CONSIGNE 1:
Résumez le texte sur Camus en deux phrases.
○ ○ ○ ○
La littérature sous caféine


Le temps qui se fracasse (Albert Camus, Le Premier Homme)



En préparant mes cours pour mes classes de seconde et de première, je redécouvre une partie de l’œuvre d’Albert Camus. Je lis devant les élèves la magnifique nouvelle L’Hôte, extraite du recueil L’Exil et le Royaume : une histoire à l’atmosphère sèche et rude, dans l’Algérie des années 50, magnifiquement écrite et tragique à souhait (le protagoniste, instituteur dans une région désertique, cherche à se comporter de la manière la plus noble possible, mais il subit malgré tout les inévitables contrecoups de la guerre qui s’annonce). Chaque fois que je lis la chute, surtout à voix haute, j’ai la gorge qui se serre.

J’en profite aussi pour découvrir un livre que je n’avais jamais lu : Le Premier homme, ce recueil de fragments, pour la plupart autobiographiques, retrouvés dans une sacoche après la mort de notre grand homme en 1960 dans un accident de voiture (trois ans après son Prix Nobel de Littérature).

Et je tombe sur des pages toutes plus somptueuses les unes que les autres, fourmillantes de détails et singulièrement émouvantes : comment ne pas être saisi, par exemple, par le récit des dernières années de la mère de Camus dans une Algérie de plus en plus violente, une femme des plus modestes qui ne savait pas lire et qui n’avait jamais vu la France, une femme dont toute l’existence n’a semblé connaître que la misère, et la douleur :

« Elle le regardait d’un curieux air indécis, comme si elle était partagée entre la foi qu’elle avait dans l’intelligence de son fils et sa certitude que la vie tout entière était faite d’un malheur contre lequel on ne pouvait rien et qu’on pouvait seulement endurer. « Tu comprends, dit-elle, je suis vieille. Je ne peux plus courir. » Le sang revenait maintenant à ses joues. Au loin, on entendait des timbres d’ambulances, pressants, rapides. Mais elle ne les entendait pas. Elle respira profondément, se calma un peu plus et sourit à son fils de son beau sourire vaillant. Elle avait grandi, comme toute sa race, dans le danger, et le danger pouvait lui serrer le cœur, elle l’endurait comme le reste. C’était lu qui ne pouvait endurer ce visage pincé d’agonisante qu’elle avait eu soudain. « Viens avec moi en France », lui dit-il, mais elle secouait la tête avec une tristesse résolue : « Oh ! non, il fait froid là-bas. Maintenant je suis trop vieille. Je veux rester chez nous. » (p89)
○ ○ ○ ○
CONSIGNE 2:
Recopiez les entrées à l'identique, en commençant à la ligne qui contient « 40) in the screenshot? » et en vous arrêtant après celle qui contient « What do you see at coordinates (1388, 25) ».
○ ○ ○ ○
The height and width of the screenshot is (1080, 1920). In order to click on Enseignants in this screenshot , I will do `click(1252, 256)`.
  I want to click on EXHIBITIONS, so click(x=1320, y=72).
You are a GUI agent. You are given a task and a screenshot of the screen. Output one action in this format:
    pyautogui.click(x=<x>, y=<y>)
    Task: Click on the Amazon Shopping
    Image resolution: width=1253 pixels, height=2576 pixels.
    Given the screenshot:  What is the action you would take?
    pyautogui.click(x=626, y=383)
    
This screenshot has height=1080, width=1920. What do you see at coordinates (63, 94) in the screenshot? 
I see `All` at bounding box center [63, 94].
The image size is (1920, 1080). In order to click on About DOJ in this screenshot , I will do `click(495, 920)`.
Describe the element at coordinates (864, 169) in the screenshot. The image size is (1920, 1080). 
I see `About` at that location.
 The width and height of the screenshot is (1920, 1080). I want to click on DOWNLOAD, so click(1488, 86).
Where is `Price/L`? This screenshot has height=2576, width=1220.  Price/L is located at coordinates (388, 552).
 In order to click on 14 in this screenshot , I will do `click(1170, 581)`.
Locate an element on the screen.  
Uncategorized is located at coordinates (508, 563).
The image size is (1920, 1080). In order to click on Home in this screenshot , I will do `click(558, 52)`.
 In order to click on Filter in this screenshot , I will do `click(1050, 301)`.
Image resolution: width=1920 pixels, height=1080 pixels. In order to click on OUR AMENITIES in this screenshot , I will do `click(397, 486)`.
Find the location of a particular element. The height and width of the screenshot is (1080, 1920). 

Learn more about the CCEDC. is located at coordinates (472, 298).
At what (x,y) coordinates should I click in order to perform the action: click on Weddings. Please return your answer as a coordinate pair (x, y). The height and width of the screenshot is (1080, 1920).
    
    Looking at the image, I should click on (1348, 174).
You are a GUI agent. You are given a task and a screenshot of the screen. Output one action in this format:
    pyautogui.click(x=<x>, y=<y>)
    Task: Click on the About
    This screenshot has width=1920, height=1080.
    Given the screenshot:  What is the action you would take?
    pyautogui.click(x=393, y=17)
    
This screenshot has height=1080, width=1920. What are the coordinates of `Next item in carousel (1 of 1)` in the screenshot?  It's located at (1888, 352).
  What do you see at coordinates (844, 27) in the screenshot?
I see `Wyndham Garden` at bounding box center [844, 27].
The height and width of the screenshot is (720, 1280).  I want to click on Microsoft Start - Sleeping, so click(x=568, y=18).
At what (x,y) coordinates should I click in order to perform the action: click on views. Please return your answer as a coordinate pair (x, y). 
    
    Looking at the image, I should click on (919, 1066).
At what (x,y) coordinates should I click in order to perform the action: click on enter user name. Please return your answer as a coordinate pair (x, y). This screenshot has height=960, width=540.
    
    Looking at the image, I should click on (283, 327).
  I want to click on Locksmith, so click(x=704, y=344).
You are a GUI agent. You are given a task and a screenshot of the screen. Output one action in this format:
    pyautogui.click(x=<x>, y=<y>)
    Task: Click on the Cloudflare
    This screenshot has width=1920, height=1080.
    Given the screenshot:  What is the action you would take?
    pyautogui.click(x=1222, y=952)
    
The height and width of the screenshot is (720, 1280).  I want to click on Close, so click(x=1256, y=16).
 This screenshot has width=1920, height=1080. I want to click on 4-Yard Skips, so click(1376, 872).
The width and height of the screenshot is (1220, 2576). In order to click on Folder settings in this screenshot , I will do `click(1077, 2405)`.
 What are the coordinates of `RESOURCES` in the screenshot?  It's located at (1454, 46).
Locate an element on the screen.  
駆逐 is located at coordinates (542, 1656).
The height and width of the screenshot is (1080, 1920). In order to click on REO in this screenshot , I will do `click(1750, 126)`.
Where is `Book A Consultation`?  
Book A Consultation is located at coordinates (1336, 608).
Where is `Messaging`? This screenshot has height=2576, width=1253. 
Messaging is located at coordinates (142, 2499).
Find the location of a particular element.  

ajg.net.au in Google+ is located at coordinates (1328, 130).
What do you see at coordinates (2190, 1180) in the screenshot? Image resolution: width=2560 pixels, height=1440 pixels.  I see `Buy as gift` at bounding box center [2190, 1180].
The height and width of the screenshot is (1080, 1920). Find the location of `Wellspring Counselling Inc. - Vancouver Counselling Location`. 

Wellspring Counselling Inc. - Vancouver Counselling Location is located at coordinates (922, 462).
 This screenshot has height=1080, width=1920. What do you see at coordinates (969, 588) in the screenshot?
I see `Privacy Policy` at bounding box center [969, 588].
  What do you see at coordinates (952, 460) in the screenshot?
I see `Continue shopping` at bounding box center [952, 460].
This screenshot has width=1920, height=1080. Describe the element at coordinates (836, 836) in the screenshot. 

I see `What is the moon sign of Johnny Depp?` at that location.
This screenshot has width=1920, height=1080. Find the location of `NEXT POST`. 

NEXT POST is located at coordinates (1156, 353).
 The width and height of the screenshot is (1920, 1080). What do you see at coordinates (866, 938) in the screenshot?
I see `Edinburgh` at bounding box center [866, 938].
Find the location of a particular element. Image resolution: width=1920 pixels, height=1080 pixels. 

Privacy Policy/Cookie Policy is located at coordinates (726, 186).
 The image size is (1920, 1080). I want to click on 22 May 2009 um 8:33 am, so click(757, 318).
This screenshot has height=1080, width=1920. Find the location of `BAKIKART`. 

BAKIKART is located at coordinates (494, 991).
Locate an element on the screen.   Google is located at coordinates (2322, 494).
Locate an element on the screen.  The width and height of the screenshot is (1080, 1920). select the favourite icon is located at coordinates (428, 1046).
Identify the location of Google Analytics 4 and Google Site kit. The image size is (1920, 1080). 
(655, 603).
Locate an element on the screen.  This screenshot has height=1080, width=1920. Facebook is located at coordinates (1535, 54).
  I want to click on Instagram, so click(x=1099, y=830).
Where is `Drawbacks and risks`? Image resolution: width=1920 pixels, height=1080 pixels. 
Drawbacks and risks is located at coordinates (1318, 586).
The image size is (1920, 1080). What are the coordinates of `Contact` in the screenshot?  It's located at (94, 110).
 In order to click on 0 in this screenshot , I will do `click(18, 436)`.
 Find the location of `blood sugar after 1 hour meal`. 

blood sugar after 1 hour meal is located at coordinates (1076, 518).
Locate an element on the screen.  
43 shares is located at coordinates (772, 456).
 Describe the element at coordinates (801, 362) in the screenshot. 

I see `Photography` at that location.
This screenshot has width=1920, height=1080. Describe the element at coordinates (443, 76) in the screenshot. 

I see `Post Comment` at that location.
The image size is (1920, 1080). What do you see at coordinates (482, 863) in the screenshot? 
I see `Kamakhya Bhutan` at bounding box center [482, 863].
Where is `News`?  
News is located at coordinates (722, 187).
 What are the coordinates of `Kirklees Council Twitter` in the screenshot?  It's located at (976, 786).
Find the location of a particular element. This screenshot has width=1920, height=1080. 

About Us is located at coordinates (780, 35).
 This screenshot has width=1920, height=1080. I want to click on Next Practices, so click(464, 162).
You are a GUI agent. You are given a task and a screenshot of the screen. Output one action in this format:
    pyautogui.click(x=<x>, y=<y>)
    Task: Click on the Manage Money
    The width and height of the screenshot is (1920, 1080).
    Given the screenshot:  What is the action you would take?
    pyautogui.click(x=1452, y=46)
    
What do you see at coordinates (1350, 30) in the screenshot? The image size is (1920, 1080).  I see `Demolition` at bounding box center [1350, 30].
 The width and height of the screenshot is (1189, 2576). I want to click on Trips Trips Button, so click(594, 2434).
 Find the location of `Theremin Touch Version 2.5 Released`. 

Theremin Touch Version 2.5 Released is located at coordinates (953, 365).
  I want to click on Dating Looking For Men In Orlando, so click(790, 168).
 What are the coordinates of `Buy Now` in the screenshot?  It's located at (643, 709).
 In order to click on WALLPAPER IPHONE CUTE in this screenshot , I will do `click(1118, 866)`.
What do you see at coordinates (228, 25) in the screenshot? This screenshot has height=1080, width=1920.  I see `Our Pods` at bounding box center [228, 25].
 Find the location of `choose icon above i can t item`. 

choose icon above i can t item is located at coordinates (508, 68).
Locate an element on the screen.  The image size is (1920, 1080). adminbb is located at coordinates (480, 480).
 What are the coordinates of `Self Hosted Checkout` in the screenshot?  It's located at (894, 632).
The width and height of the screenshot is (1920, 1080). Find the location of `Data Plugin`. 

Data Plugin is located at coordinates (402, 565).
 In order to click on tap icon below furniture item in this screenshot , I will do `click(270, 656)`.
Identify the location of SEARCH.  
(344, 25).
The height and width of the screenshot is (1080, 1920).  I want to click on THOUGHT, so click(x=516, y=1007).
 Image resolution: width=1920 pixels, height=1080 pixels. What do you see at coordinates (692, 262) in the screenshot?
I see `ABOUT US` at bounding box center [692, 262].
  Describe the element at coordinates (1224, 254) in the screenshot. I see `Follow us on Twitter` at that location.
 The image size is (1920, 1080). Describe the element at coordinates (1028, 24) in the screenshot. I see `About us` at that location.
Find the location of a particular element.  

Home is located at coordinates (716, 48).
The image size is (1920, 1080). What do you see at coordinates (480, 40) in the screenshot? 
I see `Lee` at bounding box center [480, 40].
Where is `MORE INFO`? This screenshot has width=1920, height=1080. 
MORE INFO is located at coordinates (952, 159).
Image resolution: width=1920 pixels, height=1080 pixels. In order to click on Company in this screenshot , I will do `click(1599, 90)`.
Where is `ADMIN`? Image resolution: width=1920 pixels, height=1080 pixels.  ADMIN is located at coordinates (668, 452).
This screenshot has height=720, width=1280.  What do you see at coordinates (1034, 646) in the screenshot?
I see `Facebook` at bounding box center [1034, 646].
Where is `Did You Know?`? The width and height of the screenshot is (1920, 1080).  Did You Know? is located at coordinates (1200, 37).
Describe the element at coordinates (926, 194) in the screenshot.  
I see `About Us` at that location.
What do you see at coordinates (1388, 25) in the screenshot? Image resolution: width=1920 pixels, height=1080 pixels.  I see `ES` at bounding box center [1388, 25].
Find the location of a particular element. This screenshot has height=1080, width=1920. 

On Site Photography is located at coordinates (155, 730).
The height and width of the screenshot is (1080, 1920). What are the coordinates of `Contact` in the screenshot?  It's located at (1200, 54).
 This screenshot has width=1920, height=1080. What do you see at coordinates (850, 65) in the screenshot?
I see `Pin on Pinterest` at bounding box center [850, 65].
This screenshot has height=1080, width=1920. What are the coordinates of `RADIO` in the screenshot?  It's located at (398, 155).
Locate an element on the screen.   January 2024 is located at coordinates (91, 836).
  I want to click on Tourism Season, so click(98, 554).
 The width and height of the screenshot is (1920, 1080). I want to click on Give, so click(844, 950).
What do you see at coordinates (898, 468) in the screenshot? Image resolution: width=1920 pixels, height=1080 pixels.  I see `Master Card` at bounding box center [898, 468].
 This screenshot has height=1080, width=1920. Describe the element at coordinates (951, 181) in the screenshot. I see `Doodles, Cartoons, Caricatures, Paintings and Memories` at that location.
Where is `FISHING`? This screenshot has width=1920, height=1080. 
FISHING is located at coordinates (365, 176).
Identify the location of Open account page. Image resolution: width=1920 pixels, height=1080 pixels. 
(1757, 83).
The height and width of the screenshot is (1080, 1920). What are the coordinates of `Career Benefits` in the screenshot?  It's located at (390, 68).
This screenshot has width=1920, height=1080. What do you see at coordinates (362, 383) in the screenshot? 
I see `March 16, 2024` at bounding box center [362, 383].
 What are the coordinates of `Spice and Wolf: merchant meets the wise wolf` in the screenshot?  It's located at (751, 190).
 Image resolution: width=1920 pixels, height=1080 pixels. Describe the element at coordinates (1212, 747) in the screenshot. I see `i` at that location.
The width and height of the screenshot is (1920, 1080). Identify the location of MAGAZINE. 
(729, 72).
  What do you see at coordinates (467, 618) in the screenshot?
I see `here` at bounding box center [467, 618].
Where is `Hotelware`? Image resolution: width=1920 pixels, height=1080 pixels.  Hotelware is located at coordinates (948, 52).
○ ○ ○ ○
RÉSULTAT 1:
Le texte raconte la redécouverte de l'œuvre d'Albert Camus pendant la préparation de cours de seconde et de première, notamment la lecture en classe de la nouvelle L'Hôte, dont la chute serre la gorge à chaque lecture. Il évoque aussi la découverte du Premier Homme, recueil de fragments surtout autobiographiques retrouvés après la mort de Camus en 1960, et s'attarde sur le récit émouvant des dernières années de sa mère dans une Algérie de plus en plus violente.

RÉSULTAT 2:
The image size is (1920, 1080). What do you see at coordinates (480, 40) in the screenshot? 
I see `Lee` at bounding box center [480, 40].
Where is `MORE INFO`? This screenshot has width=1920, height=1080. 
MORE INFO is located at coordinates (952, 159).
Image resolution: width=1920 pixels, height=1080 pixels. In order to click on Company in this screenshot , I will do `click(1599, 90)`.
Where is `ADMIN`? Image resolution: width=1920 pixels, height=1080 pixels.  ADMIN is located at coordinates (668, 452).
This screenshot has height=720, width=1280.  What do you see at coordinates (1034, 646) in the screenshot?
I see `Facebook` at bounding box center [1034, 646].
Where is `Did You Know?`? The width and height of the screenshot is (1920, 1080).  Did You Know? is located at coordinates (1200, 37).
Describe the element at coordinates (926, 194) in the screenshot.  
I see `About Us` at that location.
What do you see at coordinates (1388, 25) in the screenshot? Image resolution: width=1920 pixels, height=1080 pixels.  I see `ES` at bounding box center [1388, 25].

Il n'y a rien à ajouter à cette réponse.